We saw the New Year at Kilry Hall with plenty of dancing and nonsense led in all ways by Stewart the Singing Shepherd fae Stow. In the haze that followed, we seem to have made it unscathed right through to Blue Monday already.

Blue Monday is supposed to be the most miserable day of the year: when personal debt is high; it’s a long time since pay-day and until the next one; another bank holiday is out of sight; New Year’s resolutions have failed; and the weather is usually a bit dark and depressing too.

Instead, we had another grand day of hard frost and bright sunshine, allowing us to get the last of the cattle courts mucked out. The only hiccup was frozen water bowls again in bull pens and the chooks’ house, but we are getting used to that again as winter sets in.

We have had a good spell of hard weather and there has been a lot of muck moved around the area over the last couple of weeks. Straw for dung arrangements sees the glen roads busier for a few weeks with tractors and carts than the timber lorries still hauling wind blow from Storm Arwen.

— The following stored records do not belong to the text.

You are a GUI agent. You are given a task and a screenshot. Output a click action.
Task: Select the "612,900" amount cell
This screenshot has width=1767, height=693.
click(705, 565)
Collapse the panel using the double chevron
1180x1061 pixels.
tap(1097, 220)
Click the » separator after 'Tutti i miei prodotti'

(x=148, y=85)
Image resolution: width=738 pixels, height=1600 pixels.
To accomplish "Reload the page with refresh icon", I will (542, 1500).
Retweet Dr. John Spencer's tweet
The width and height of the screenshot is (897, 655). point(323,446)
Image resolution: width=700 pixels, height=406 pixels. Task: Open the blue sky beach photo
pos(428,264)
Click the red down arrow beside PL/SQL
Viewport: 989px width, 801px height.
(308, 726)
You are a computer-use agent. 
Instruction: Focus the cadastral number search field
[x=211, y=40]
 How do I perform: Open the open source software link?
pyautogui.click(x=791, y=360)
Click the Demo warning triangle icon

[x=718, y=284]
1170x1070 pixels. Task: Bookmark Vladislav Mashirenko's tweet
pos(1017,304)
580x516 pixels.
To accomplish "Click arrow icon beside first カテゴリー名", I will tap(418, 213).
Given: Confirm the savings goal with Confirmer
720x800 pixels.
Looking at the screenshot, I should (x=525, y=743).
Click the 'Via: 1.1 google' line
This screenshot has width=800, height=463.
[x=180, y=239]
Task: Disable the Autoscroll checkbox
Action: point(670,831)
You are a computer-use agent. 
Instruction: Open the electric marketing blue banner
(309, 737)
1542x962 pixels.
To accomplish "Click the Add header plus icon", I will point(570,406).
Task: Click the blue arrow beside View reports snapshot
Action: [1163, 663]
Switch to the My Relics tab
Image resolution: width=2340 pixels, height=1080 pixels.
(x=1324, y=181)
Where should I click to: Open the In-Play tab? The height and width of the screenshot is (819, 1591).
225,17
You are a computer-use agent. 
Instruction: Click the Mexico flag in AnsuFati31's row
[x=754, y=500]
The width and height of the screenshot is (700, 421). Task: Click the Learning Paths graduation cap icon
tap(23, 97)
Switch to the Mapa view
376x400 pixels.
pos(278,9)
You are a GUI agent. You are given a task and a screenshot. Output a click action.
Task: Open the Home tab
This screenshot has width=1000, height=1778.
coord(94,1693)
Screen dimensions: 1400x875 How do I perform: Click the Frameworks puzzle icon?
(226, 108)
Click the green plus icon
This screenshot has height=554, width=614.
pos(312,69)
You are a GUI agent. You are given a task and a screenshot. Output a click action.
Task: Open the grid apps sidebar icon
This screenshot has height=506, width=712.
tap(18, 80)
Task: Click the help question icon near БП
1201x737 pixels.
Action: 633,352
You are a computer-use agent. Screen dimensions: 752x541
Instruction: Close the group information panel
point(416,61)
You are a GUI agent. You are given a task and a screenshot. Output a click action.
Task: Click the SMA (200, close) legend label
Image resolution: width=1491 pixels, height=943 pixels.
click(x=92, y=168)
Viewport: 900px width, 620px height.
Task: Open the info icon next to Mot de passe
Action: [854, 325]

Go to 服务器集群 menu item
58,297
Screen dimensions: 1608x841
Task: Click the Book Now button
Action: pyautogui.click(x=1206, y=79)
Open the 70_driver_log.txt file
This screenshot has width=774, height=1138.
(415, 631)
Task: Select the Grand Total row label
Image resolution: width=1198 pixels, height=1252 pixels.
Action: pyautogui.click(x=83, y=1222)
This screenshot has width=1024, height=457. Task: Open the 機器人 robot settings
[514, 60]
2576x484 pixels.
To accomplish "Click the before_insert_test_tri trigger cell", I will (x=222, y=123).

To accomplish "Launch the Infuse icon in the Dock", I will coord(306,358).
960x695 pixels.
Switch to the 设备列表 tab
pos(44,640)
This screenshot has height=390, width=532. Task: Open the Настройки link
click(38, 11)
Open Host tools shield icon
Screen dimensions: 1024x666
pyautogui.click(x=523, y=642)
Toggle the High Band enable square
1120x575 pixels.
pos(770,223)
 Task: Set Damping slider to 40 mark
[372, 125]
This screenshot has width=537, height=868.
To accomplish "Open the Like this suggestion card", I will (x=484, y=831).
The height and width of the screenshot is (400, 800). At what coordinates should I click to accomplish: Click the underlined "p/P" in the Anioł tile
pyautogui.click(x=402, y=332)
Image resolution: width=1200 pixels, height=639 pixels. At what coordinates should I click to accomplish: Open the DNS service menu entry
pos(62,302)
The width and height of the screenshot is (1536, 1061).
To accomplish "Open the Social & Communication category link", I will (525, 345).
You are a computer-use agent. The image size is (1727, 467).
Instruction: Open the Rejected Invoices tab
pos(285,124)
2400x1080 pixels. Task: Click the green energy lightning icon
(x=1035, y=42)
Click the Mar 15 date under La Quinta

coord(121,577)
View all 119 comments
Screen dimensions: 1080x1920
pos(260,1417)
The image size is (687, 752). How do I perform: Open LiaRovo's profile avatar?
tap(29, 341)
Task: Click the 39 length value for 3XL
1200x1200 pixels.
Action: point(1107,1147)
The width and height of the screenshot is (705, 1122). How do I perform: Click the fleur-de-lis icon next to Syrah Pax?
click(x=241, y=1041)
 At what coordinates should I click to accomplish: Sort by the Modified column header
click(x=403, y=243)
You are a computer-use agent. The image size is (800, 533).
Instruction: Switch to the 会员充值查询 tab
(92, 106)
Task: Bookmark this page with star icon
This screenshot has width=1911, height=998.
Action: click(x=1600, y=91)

With some extra family help around the Christmas holidays, we spent the wet days halter-breaking the weaned bull calves. We got all 32 tied up three times each and spent a good amount of time grooming, scratching itchy bits, and generally getting them used to people. Although they are not at the stage of being led, they have respect for a halter and will be more manageable through their lifetime. The process also challenges their attitude and highlighted a couple that didn’t adapt to close human contact very well. Those types are better to join the food chain than grow into a herd sire.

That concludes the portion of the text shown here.